B To calculate the polar unit vectors using rotated coordinates

[brotherbobby]

TL;DR

To derive the polar unit vectors $$\boxed{\begin{align*}\hat{\rho}&=\cos\theta \;\hat{i}+\sin\theta \;{\hat j}\\

\hat{\phi}&=-\sin\theta \; \hat i+\cos\theta \; \hat j

\end{align*}}\quad\quad\large{\mathbf{(b)}}$$

using coordinates of a point under rotation : $$\begin{align*}x'&=\cos\theta \;x+\sin\theta \;y\\

y'&=-\sin\theta \; x+\cos\theta \; y

\end{align*}\quad\quad\large{\mathbf{(a)}}$$

We know that if cartesian coordinates $(x,y)$ (see figure alongside) are rotated to $(x',y')$ about the origin by an angle $\theta$ counter-clockwise as shown, the rotated coordinates are given by $$\begin{align*}x'&=\cos\theta \;x+\sin\theta \;y\\
y'&=-\sin\theta \; x+\cos\theta \; y
\end{align*}\quad\quad\large{\mathbf{(a)}}$$

$\small{\texttt{Can these (the above) be used to derive the (familiar) unit vectors using polar coordinates}}$ :

$$\boxed{\begin{align*}\hat{\rho}&=\cos\theta \;\hat{i}+\sin\theta \;{\hat j}\\
\hat{\phi}&=-\sin\theta \; \hat i+\cos\theta \; \hat j
\end{align*}}\quad\quad\large{\mathbf{(b)}}$$ I ask because the equations look similar. However, as I show in my workings below, it is far from straightforward. Their (actual) derivation is quite different and doesn't use the rotated co-ordinates shown in $\mathbf{(a)}$ above.

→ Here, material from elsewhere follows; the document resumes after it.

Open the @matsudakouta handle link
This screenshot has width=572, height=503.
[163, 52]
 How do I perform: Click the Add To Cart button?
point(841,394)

Discussion : The way to go from $\text{Fig. (2)}\rightarrow\text{Fig. (1)}$ is to let $\text{A}'\rightarrow\text{P}$. That would make $y'=0\Rightarrow x\sin\theta=y\cos\theta$ from $\mathbf{(a)}$ above. But this doesn't lead me anywhere towards deriving $\mathbf{(b)}$.?

Can I use the equations of $\mathbf{(a)}$ to write $x'\hat{i}'=\cos\theta x\hat i+\sin\theta y\hat j?$ If so, then dividing throughout by $x'$, we get : $\hat{i}'=\frac{x}{x'}\cos\theta\hat i+\frac{y}{x'}\sin\theta \hat j$. This would imply $\frac{x}{x'}=1=\frac{y}{x'}$ which is clearly not true.

Request : A hint as to how to derive $\mathbf{(b)}$ from $\mathbf{(a)}$.

 

[anuttarasammyak]

In Fig.1 choose $\theta$ so that P is on x' axis then x',y' are $\hat{\rho}$, $\hat{\phi}$, with renaming $\theta$ with $\phi$.